Barry Glassman, CFP

Barry Glassman, CFP®

His vision for starting GWS was to deliver investment strategies and wealth management services typically available at the highest levels of wealth. Today, clients benefit from these sophisticated financial services targeted to meet their unique needs.


This article was originally published on Forbes on January 5, 2021.


New Changes for IRA and 401(k) Owners Likely Overhyped

It’s been almost two decades since the IRS updated the life expectancy tables that govern IRA distributions. These tables calculate your annual required minimum distribution (RMD), which is the rate at which retirees over a certain age, now 72, must withdraw income from their retirement accounts or face stiff penalties. To reflect a longer-living population, changes will be made in 2022 to lengthen the period of time over which distributions are required, and it will result in lower distributions at each age.

This update comes after the recent SECURE Act, which bumped the starting age for required minimum distributions from age 70.5 to 72 for most retirement accounts.

So, how much of a difference do these changes make to the bottom line?

Not much, relatively speaking. To illustrate the difference for an account balance of $100,000, $500,000, and $1MM, check out the table below. Aside from the big change of shifting the starting age from 70.5 to 72, the difference between the old and new calculations is pretty small. Between the ages of 72-100, the difference is barely a half a percent of the account balance.

For example, for a 73-year-old with a $500,000 IRA, under the old calculation they were required to withdraw $20,243 (calculated by dividing $500,000 by the table factor of 24.7). The new calculation, dividing by 26.5, results in a withdrawal of $18,868, or $1,375 less. That means the retiree can take their new, lower distribution and pay less in taxes.

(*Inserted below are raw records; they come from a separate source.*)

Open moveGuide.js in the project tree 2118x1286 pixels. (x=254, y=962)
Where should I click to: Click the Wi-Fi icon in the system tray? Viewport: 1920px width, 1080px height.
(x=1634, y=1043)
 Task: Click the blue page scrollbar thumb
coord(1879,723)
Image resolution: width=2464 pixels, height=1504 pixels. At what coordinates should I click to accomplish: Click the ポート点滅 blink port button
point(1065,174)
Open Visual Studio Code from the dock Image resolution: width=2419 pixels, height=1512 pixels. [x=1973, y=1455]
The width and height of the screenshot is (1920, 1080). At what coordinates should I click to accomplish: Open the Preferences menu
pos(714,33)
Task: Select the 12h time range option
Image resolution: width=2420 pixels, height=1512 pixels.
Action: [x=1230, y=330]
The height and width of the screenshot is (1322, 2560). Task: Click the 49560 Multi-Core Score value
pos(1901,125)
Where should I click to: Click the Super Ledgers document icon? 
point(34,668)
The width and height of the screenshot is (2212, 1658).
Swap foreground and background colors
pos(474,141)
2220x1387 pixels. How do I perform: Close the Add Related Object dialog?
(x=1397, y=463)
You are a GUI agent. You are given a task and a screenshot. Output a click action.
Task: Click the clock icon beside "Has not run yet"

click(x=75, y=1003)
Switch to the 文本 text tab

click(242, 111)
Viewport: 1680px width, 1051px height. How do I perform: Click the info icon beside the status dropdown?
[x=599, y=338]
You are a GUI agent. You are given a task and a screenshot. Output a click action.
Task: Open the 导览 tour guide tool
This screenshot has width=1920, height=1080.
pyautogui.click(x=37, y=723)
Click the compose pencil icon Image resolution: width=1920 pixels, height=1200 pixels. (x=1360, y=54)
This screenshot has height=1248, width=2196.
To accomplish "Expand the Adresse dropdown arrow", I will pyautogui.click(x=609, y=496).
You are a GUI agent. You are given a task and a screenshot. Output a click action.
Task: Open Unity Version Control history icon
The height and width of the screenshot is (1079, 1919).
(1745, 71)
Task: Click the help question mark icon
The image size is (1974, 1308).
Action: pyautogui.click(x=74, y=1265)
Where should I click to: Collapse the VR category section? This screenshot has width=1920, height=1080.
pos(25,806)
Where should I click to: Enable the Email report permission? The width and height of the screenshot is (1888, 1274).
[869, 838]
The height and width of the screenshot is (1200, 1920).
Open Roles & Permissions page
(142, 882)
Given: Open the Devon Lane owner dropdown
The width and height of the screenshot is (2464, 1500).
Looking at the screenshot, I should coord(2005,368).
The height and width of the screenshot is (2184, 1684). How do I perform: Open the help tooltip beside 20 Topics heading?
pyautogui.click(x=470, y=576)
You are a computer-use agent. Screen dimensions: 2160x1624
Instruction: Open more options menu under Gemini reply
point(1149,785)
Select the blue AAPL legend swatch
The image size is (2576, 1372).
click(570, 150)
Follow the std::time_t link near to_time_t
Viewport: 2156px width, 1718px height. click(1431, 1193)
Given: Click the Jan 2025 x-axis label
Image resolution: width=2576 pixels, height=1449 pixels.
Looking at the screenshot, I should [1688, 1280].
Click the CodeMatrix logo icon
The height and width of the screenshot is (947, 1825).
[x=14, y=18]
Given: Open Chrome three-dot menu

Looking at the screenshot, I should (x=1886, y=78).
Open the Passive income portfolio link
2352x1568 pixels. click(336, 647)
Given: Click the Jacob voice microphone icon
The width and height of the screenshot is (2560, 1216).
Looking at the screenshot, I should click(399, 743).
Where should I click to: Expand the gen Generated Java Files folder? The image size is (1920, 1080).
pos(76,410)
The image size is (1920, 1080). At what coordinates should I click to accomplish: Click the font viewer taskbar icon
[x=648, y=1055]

But wait, doesn’t that mean less income for retirees? Not necessarily. If the retiree chooses to withdraw more, they can do so. This is only the minimum amount they must withdraw. The catch is that, with few exceptions, IRA distributions count as ordinary income on your tax return. All else being equal, you’ll usually pay less in taxes if you can pull money from other sources first, such as cash savings or a brokerage account.

Plus, the recent rise in the stock market has boosted many IRA balances. With a higher balance, a higher distribution is required, perhaps offsetting all or more of the drop caused by the new calculation method.

What does that mean for the average retiree with a few hundred thousand dollars saved? Not much. Their IRA custodian will continue to calculate their RMD each year based on the balance at the beginning of the year. Beginning in 2022, that calculation will be slightly different. For most investors over 72, the difference will be small and is likely impacted more by two things: 1) the performance of their investments and 2) their increase in age.

All in all, there’s little reason to worry about the coming changes to your RMD.